* 練習課題 *
(1) サイトコントローラーの記事について、「宿泊施設を探すのに予約サイト」から下の「キングを防ぐことができます。」までの部分を一字も変えずに打ち直すこと。
(2) サイトコントローラーの記事で、一括管理できる宿泊予約サイトの例として挙げられているものをすべて書き出すこと。
(3) サイトコントローラーの記事をもとに、次の問いに答えること。
(a) 宿泊施設の稼働率を上げるには何が必要だとされているか。
(b) 在庫の調整機能によって防ぐことができるのは何か。
(c) 最近のサイトコントローラーで主流となっているのは何型か。

宿泊施設を探すのに予約サイトを使うのが当たり前になってきた今、施設側としてはできるだけ多くのサイトを使って集客したいところです。
しかし、複数のサイトを管理する手間や煩雑な管理業務に時間を取られて困っているオーナーの方も多いでしょう。
そんな中、サイトの一元管理に使えるサイトコントローラーというツールがあるのをご存知でしょうか。
この記事ではサイトコントローラーとはどんなものか、主な機能や導入メリット、国内で多く使われている主要なサイトコントローラーについてご紹介します。
施設の管理業務をもっと楽にしたいとお考えの方は、ぜひ最後までご覧ください。
サイトコントローラーとは
サイトコントローラーは、自社サイトや楽天トラベル、じゃらんnetといった複数の宿泊予約サイトを一括で管理できるオンラインサービスです。
ホテルやゲストハウスなどの宿泊施設の稼働率を上げるには、できるだけ多くのサイトに掲載し、顧客獲得を狙う必要があります。
しかし、複数のサイトで同じ部屋が同時に予約されてしまうダブルブッキングのリスクを避けるには、販売数の調整の手間が生じます。
また、いくつものサイトを同時に管理するのはコストの面でも負担が大きいでしょう。
こうした管理の手間を省くために生まれたのが、サイトコントローラーです。
サイトコントローラーには在庫の調整機能があり、宿泊サイトAで1部屋予約が入ると宿泊サイトBの在庫を自動で1つ減らすといったように、ダブルブッキングを防ぐことができます。
最近のサイトコントローラーは、特定の端末を必要としないクラウド型が主流となっています。
そのため、専用の端末を用意しなくても手持ちのパソコンやタブレットがそのまま使えるのもメリットです。

* 原資料 *

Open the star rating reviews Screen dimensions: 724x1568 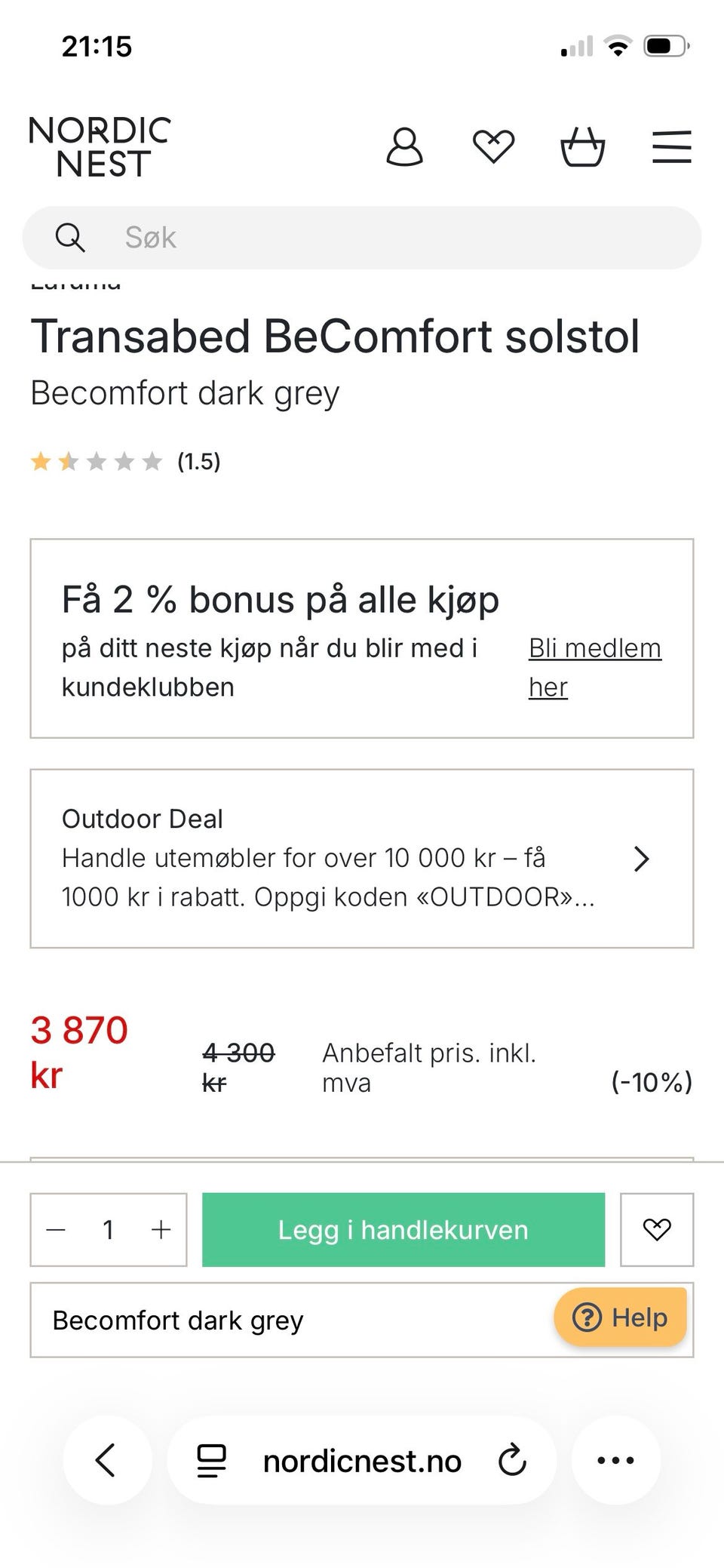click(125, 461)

* 課題別の解答 *
(1)
宿泊施設を探すのに予約サイトを使うのが当たり前になってきた今、施設側としてはできるだけ多くのサイトを使って集客したいところです。
しかし、複数のサイトを管理する手間や煩雑な管理業務に時間を取られて困っているオーナーの方も多いでしょう。
そんな中、サイトの一元管理に使えるサイトコントローラーというツールがあるのをご存知でしょうか。
この記事ではサイトコントローラーとはどんなものか、主な機能や導入メリット、国内で多く使われている主要なサイトコントローラーについてご紹介します。
施設の管理業務をもっと楽にしたいとお考えの方は、ぜひ最後までご覧ください。
サイトコントローラーとは
サイトコントローラーは、自社サイトや楽天トラベル、じゃらんnetといった複数の宿泊予約サイトを一括で管理できるオンラインサービスです。
ホテルやゲストハウスなどの宿泊施設の稼働率を上げるには、できるだけ多くのサイトに掲載し、顧客獲得を狙う必要があります。
しかし、複数のサイトで同じ部屋が同時に予約されてしまうダブルブッキングのリスクを避けるには、販売数の調整の手間が生じます。
また、いくつものサイトを同時に管理するのはコストの面でも負担が大きいでしょう。
こうした管理の手間を省くために生まれたのが、サイトコントローラーです。
サイトコントローラーには在庫の調整機能があり、宿泊サイトAで1部屋予約が入ると宿泊サイトBの在庫を自動で1つ減らすといったように、ダブルブッキングを防ぐことができます。

(2)
自社サイト
楽天トラベル
じゃらんnet

(3)
(a) できるだけ多くのサイトに掲載し、顧客獲得を狙うこと
(b) ダブルブッキング
(c) クラウド型